-- Begin Entries shown --

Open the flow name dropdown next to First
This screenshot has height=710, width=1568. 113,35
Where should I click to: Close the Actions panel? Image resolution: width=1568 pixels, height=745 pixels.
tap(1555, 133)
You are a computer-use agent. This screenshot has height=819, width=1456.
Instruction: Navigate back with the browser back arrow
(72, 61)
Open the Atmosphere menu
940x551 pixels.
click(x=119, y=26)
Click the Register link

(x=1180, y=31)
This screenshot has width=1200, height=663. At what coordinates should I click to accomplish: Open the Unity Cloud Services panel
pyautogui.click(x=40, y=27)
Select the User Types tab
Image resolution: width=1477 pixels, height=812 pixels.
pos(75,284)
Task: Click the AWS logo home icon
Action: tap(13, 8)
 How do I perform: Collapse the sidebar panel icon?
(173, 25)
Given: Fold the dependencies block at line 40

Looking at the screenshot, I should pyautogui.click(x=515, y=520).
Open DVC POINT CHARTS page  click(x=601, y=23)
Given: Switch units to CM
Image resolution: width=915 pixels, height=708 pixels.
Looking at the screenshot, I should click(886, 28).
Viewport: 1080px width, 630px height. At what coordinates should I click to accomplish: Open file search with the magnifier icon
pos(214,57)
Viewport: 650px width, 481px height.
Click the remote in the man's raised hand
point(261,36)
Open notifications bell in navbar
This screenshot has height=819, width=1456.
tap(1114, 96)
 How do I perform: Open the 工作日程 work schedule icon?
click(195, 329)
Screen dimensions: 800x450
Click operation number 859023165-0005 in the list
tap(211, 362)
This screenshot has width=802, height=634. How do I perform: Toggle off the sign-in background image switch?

-- End Entries shown --

◆ What this task involves: Quote every line of the data above word for word, leaving nothing out.

◆ Reply to the task:
Open the flow name dropdown next to First
This screenshot has height=710, width=1568. 113,35
Where should I click to: Close the Actions panel? Image resolution: width=1568 pixels, height=745 pixels.
tap(1555, 133)
You are a computer-use agent. This screenshot has height=819, width=1456.
Instruction: Navigate back with the browser back arrow
(72, 61)
Open the Atmosphere menu
940x551 pixels.
click(x=119, y=26)
Click the Register link

(x=1180, y=31)
This screenshot has width=1200, height=663. At what coordinates should I click to accomplish: Open the Unity Cloud Services panel
pyautogui.click(x=40, y=27)
Select the User Types tab
Image resolution: width=1477 pixels, height=812 pixels.
pos(75,284)
Task: Click the AWS logo home icon
Action: tap(13, 8)
 How do I perform: Collapse the sidebar panel icon?
(173, 25)
Given: Fold the dependencies block at line 40

Looking at the screenshot, I should pyautogui.click(x=515, y=520).
Open DVC POINT CHARTS page  click(x=601, y=23)
Given: Switch units to CM
Image resolution: width=915 pixels, height=708 pixels.
Looking at the screenshot, I should click(886, 28).
Viewport: 1080px width, 630px height. At what coordinates should I click to accomplish: Open file search with the magnifier icon
pos(214,57)
Viewport: 650px width, 481px height.
Click the remote in the man's raised hand
point(261,36)
Open notifications bell in navbar
This screenshot has height=819, width=1456.
tap(1114, 96)
 How do I perform: Open the 工作日程 work schedule icon?
click(195, 329)
Screen dimensions: 800x450
Click operation number 859023165-0005 in the list
tap(211, 362)
This screenshot has width=802, height=634. How do I perform: Toggle off the sign-in background image switch?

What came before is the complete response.